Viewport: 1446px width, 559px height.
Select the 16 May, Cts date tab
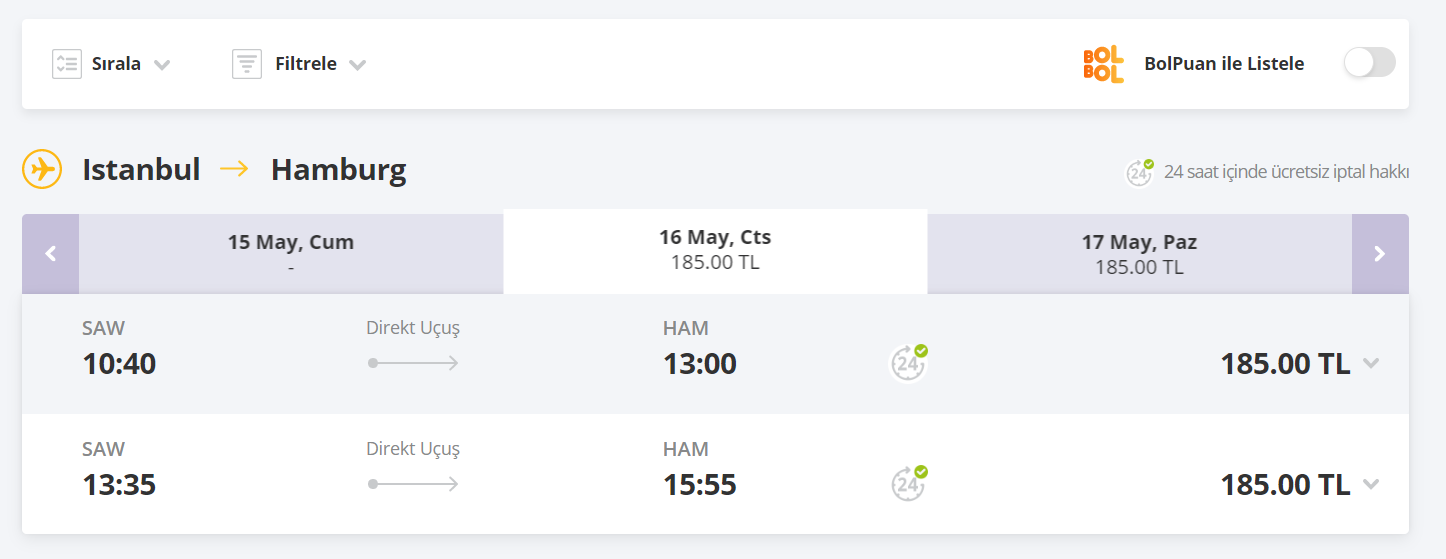click(x=715, y=250)
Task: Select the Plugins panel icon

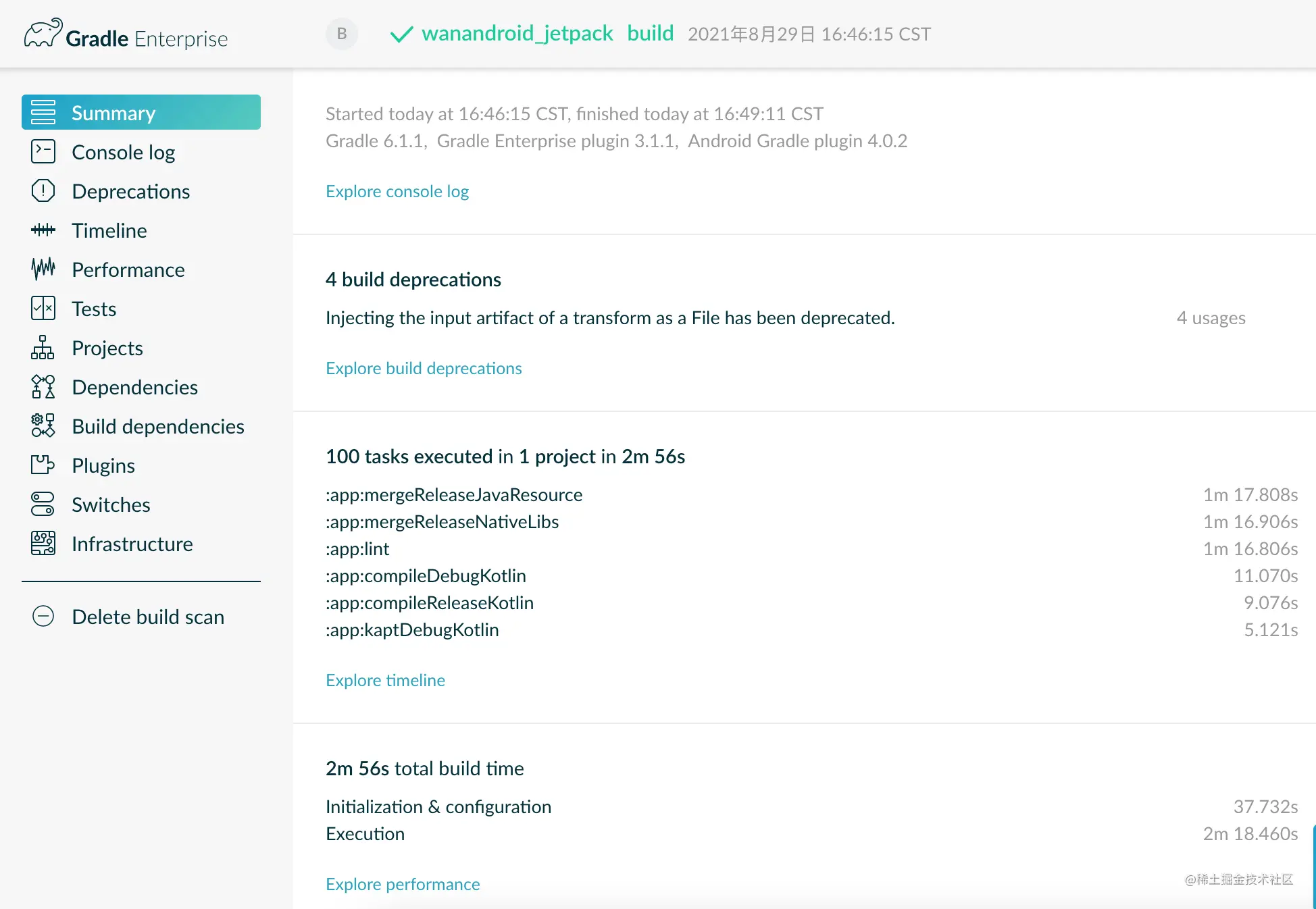Action: [43, 465]
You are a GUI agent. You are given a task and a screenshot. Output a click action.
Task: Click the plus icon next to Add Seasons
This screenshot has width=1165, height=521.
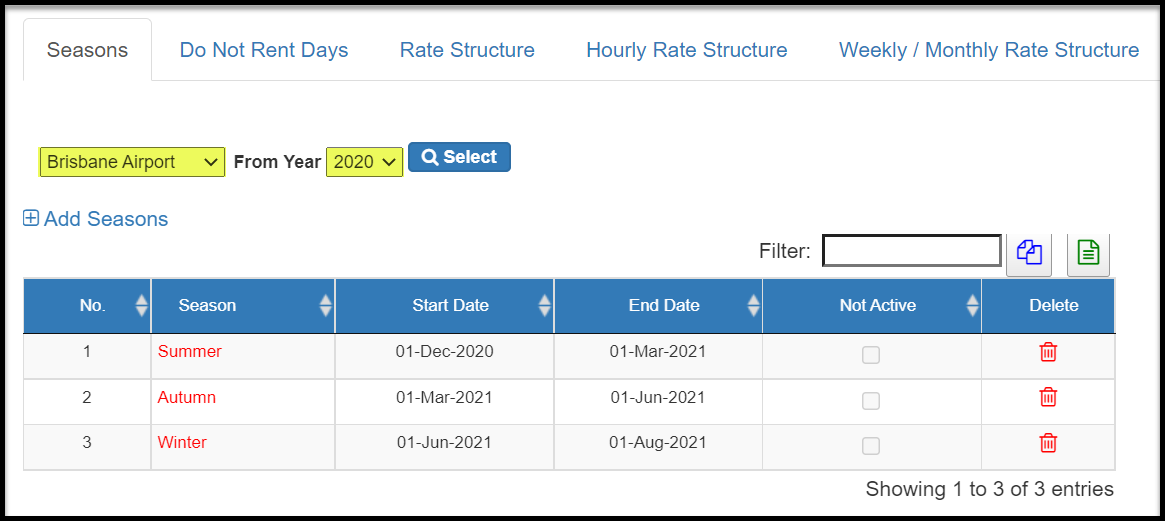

#### [Assignment]
Collect every line from the records above that contains the word "height".

#### [Response to the task]
Viewport: 1446px width, 559px height.
This screenshot has width=1165, height=521.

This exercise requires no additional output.